539_MOTORPSYCHO! ; Stati Uniti 1965. Regia di Russ Meyer.

Il precedente lungometraggio di Russ Meyer, Mudhoney, nella sua seconda e definitiva edizione, aveva ottenuto un relativo successo ma aveva al contempo avuto problemi con la censura, per via delle scene di sesso, tanto che ci fu chi lo considerò alla stregua di un film pornografico. Probabilmente questi contrattempi influirono nelle scelte artistiche di Meyer anche se, in quel 1965, il regista dirigerà altri due film, Motorpsycho! e Faster, Pussycat! Kill! Kill! e quindi non deve aver avuto troppo tempo per ponderare a lungo le sue scelte. Chissà che l’evoluzione del suo stile non sia stata anche legata ad una ricerca che soddisfacesse il suo gusto artistico, sebbene è indiscutibile che l’indispensabile riscontro del pubblico, unito alla necessità di scansare le noie della censura, siano state due coordinate certamente privilegiate. In ogni caso, se l’elemento sessuale, in parte aggiunto in un secondo tempo, era stato probabilmente la chiave del parziale successo di Mudhoney, forse in seguito ai problemi che fece scaturire come conseguenza, nel successivo Motorpsycho! Meyer propende per dare meno spazio alle scene piccanti in favore di quelle violente. Memore del tenore eccessivamente opprimente che rischiavano di avere i suoi racconti, che per far funzionare aveva appunto alleviato con le scene spinte, e non volendo stavolta ricorrervi, invece di sollevare il piede dal pedale della violenza, decide di spingerlo ancora più a fondo. L’idea è quella di stilizzare l’uso della violenza con un’ottica tanto eccessiva da sembrare iperrealista. 

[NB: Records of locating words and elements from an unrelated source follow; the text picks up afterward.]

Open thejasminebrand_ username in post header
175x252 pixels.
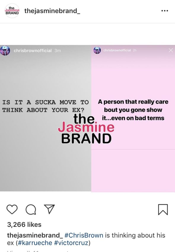point(52,11)
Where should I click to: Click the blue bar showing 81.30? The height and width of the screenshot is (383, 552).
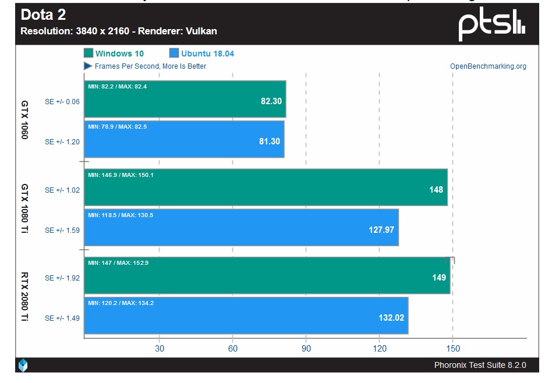point(184,140)
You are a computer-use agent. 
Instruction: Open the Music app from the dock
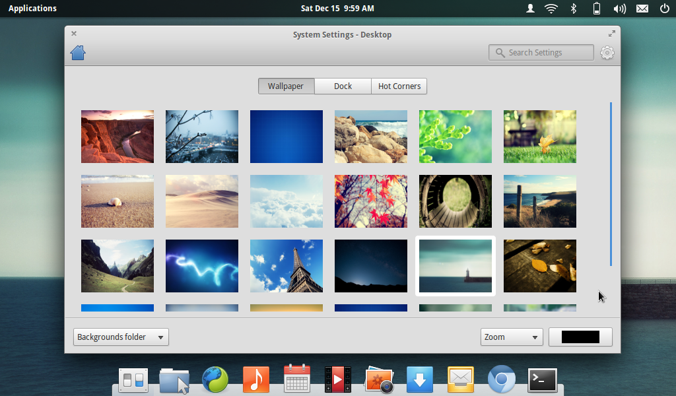pos(255,380)
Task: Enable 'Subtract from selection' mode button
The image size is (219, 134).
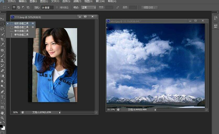Action: point(23,7)
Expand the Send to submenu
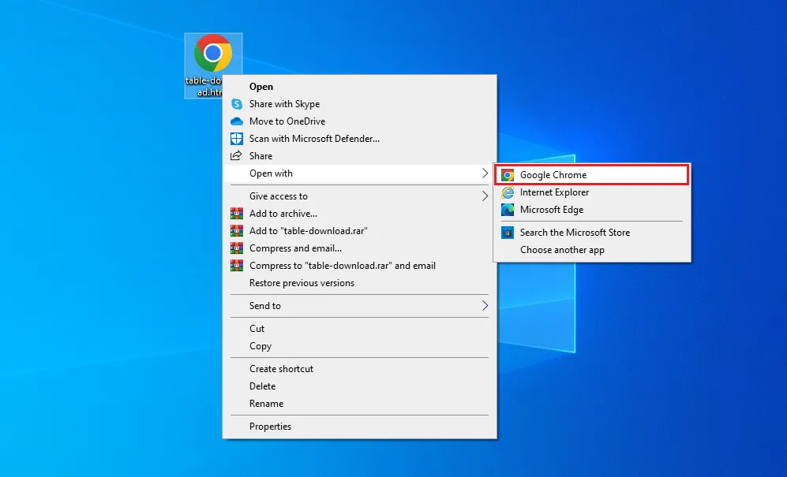 pos(264,306)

E non solo: se in precedenza il quadro morale era ancora ben delineato, in Mudhoney, ad esempio, già solo con l’ambientazione durante la Grande Depressione che con il suo carico di povertà e miseria legittimava, in un certo senso, il diffuso disagio di cui era intrisa la storia, in Motorpsycho! siamo di fronte ad una situazione ben diversa. I tre protagonisti, Brahim (Stephen Oliver), Dante (Joseph Cellini) e Slick (Thomas Scott) sono tre sfaccendati che scorazzano per il contemporaneo southwest americano a bordo di ciclomotori, in cerca di avventure e violenza. Già in questi pochi elementi ci sono alcuni spunti interessanti del film: innanzitutto Motorpycho! anticipa I selvaggi di Roger Corman e Easy Rider di Dennis Hopper, le opere principali nella cosiddetta bikexploitation, la corrente che narrava delle gesta dei centauri degli anni 60/70. 

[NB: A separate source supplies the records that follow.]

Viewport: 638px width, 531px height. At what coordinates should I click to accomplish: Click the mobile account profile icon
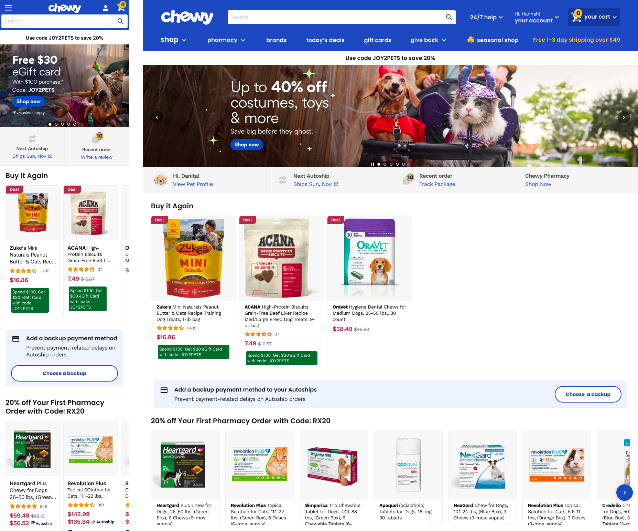click(x=106, y=8)
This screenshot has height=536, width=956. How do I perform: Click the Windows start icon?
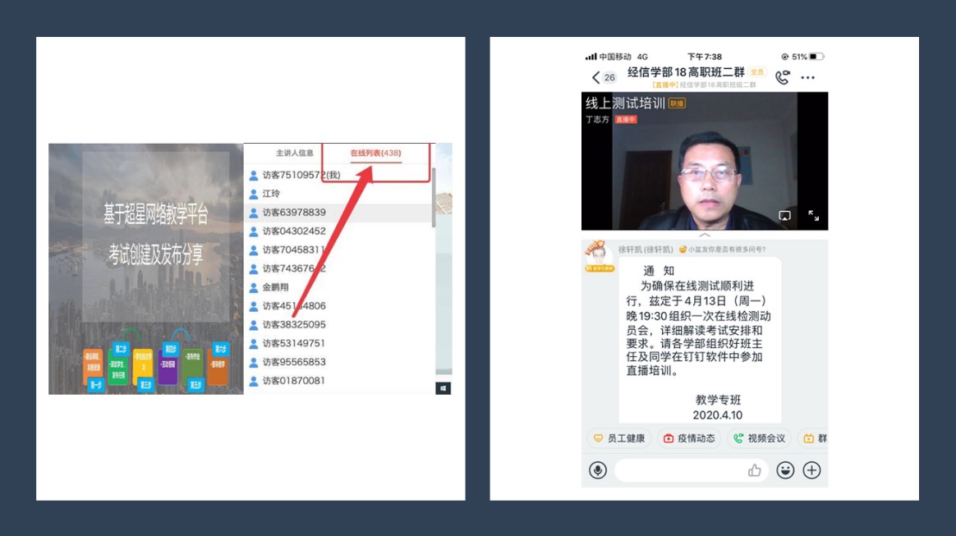(443, 388)
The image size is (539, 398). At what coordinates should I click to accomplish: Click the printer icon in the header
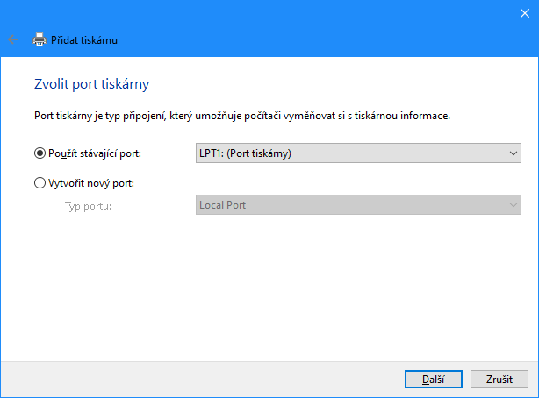pyautogui.click(x=40, y=39)
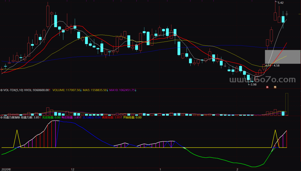Select the 5.42 high price label
301x171 pixels.
click(x=280, y=3)
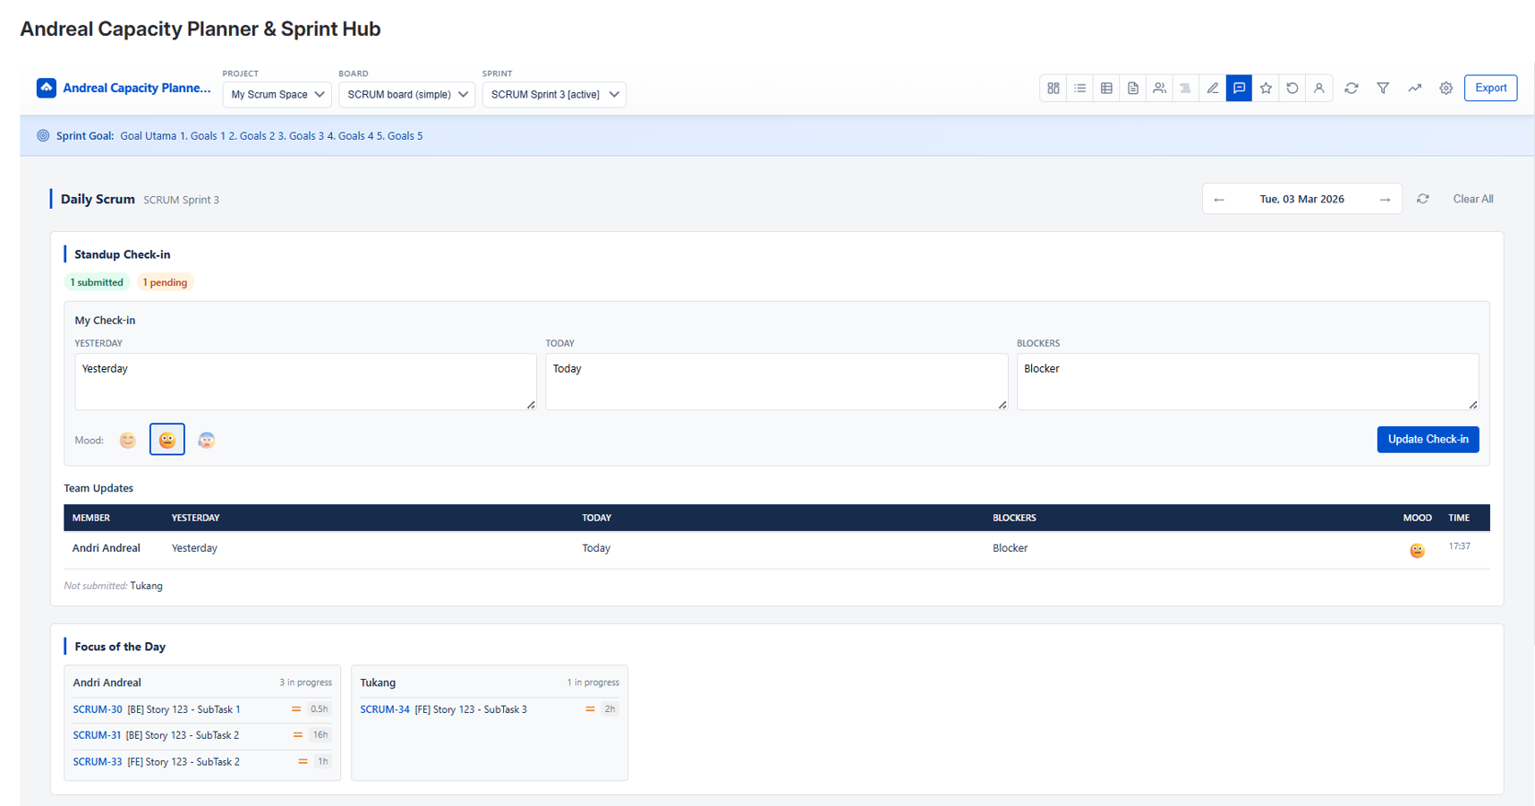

In realtà Meyer appare quasi più maturo, se così si può dire, dei suoi epigoni, in quanto i suoi motociclisti, che viaggiano in sella a ciclomotori e non a impressionanti chopper, sembrano più caricature che figure mitologiche. In pratica è come se quella di Meyer fosse già la farsa, un’evoluzione che in genere avviene a posteriori, di una corrente cinematografica ancora in divenire. Tuttavia ci sono altri elementi in cui Meyer dimostra di avere una particolare lungimiranza: Brahim, il leader del gruppo oltre quello con i problemi psicologici più seri, è un ex combattente del Vietnam, e anche questo aspetto, il disagio dei veterani della cosiddetta guerra sporca, diverrà un tema diffuso ripreso in moltissime e ben più importanti opere. 

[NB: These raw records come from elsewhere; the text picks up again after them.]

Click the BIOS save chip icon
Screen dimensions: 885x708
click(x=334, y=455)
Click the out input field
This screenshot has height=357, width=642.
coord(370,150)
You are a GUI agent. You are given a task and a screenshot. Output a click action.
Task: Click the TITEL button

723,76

I suoi compagni hanno caratteristiche diverse, ma sempre con rimandi alla realtà: Dante è un edonista che sembra essere rimasto agli anni 50 mentre più contemporaneo all’epoca è Slick, una persona insulsa che sommerge tutto con la musica psichedelica della sua radiolina. Ci sono quindi anche in Motorpsycho! delle giustificazioni sociologiche al disagio alle spalle dei tre protagonisti, ma in apparenza solo il Vietnam per Brahim può essere inteso come una solida fonte di disturbo per l’individuo. In realtà la vacuità di Dante o la superficialità di Slick, che chiama la madre e la rassicura nel bel mezzo delle loro scorrerie, sono indici di problemi sociali più profondi proprio perché apparentemente non hanno motivazioni concrete alle spalle. 

E poi, i motociclisti di Easy Rider potevano vantare, anche solo a livello iconico, l’ambizione ad essere i paladini della libertà contro il conformismo del sistema, in sella alle loro poderose motociclette che ricordavano i cavalli dei cow boys del far west. I tre disagiati di Motorpsycho! sono piuttosto tre balordi che nell’uso del ciclomotore colgono i vantaggi di potersi rapidamente spostare alla ricerca di qualche vittima della loro insensata violenza. Devono andare a Las Vegas, luogo di perdizione per definizione, ma la semplice opportunità di un po’ di divertimento trovato a portata di mano li fa cambiare destinazione. Il caso c’entra, quindi, ma i nostri non vengono indotti in tentazione mentre, per esempio, si recano al lavoro, ma quando sono sulla via per Vegas, la città del vizio: insomma, non hanno alcuna giustificazione. Sulla loro strada i tre baldi giovanotti trovano dapprima una coppia sulle rive di un fiume: l’uomo cerca di difendere la ragazza, ma viene pestato duramente, poi Brahim approfitta della giovane. 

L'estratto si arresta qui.